Pointing records for text and elements:

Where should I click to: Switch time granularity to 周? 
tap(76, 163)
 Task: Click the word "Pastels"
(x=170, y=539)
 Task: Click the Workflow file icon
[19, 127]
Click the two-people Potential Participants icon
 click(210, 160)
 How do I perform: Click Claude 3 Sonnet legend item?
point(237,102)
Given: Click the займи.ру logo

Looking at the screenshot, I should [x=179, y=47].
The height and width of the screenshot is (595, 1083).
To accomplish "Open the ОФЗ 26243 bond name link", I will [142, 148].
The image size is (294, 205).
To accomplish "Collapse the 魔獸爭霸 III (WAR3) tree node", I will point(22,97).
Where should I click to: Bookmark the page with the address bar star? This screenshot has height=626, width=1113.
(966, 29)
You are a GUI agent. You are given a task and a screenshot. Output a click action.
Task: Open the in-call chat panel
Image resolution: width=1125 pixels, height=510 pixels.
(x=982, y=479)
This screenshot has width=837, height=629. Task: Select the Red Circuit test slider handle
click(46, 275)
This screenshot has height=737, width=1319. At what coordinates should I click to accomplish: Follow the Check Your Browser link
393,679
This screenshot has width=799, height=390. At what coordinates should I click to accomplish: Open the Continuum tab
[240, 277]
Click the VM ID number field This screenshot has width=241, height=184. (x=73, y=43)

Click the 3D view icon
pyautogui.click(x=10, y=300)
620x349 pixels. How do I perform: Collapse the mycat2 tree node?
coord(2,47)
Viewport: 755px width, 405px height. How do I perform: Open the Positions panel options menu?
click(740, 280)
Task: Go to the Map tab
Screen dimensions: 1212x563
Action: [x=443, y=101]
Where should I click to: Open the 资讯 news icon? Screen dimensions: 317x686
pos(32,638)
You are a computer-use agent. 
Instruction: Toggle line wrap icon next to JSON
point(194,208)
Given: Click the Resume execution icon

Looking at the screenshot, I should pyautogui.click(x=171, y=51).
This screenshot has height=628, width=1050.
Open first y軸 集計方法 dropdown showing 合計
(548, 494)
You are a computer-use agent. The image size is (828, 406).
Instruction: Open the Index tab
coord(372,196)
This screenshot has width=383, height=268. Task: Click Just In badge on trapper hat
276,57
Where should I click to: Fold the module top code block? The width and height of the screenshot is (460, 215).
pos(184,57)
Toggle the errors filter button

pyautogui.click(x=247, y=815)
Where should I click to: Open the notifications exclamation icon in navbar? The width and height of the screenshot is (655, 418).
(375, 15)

- _GOAL OF THE EXERCISE_
Convert every line of the entries above into a numbered list, dropping any blank lines.

- _REPLY TO THE EXERCISE_
1. Where should I click to: Switch time granularity to 周? 
2. tap(76, 163)
3.  Task: Click the word "Pastels"
4. (x=170, y=539)
5.  Task: Click the Workflow file icon
6. [19, 127]
7. Click the two-people Potential Participants icon
8.  click(210, 160)
9.  How do I perform: Click Claude 3 Sonnet legend item?
10. point(237,102)
11. Given: Click the займи.ру logo
12. Looking at the screenshot, I should [x=179, y=47].
13. The height and width of the screenshot is (595, 1083).
14. To accomplish "Open the ОФЗ 26243 bond name link", I will [142, 148].
15. The image size is (294, 205).
16. To accomplish "Collapse the 魔獸爭霸 III (WAR3) tree node", I will point(22,97).
17. Where should I click to: Bookmark the page with the address bar star? This screenshot has height=626, width=1113.
18. (966, 29)
19. You are a GUI agent. You are given a task and a screenshot. Output a click action.
20. Task: Open the in-call chat panel
21. Image resolution: width=1125 pixels, height=510 pixels.
22. (x=982, y=479)
23. This screenshot has width=837, height=629. Task: Select the Red Circuit test slider handle
24. click(46, 275)
25. This screenshot has height=737, width=1319. At what coordinates should I click to accomplish: Follow the Check Your Browser link
26. 393,679
27. This screenshot has width=799, height=390. At what coordinates should I click to accomplish: Open the Continuum tab
28. [240, 277]
29. Click the VM ID number field This screenshot has width=241, height=184. (x=73, y=43)
30. Click the 3D view icon
31. pyautogui.click(x=10, y=300)
32. 620x349 pixels. How do I perform: Collapse the mycat2 tree node?
33. coord(2,47)
34. Viewport: 755px width, 405px height. How do I perform: Open the Positions panel options menu?
35. click(740, 280)
36. Task: Go to the Map tab
37. Screen dimensions: 1212x563
38. Action: [x=443, y=101]
39. Where should I click to: Open the 资讯 news icon? Screen dimensions: 317x686
40. pos(32,638)
41. You are a computer-use agent. 
42. Instruction: Toggle line wrap icon next to JSON
43. point(194,208)
44. Given: Click the Resume execution icon
45. Looking at the screenshot, I should pyautogui.click(x=171, y=51).
46. This screenshot has height=628, width=1050.
47. Open first y軸 集計方法 dropdown showing 合計
48. (548, 494)
49. You are a computer-use agent. The image size is (828, 406).
50. Instruction: Open the Index tab
51. coord(372,196)
52. This screenshot has width=383, height=268. Task: Click Just In badge on trapper hat
53. 276,57
54. Where should I click to: Fold the module top code block? The width and height of the screenshot is (460, 215).
55. pos(184,57)
56. Toggle the errors filter button
57. pyautogui.click(x=247, y=815)
58. Where should I click to: Open the notifications exclamation icon in navbar? The width and height of the screenshot is (655, 418).
59. (375, 15)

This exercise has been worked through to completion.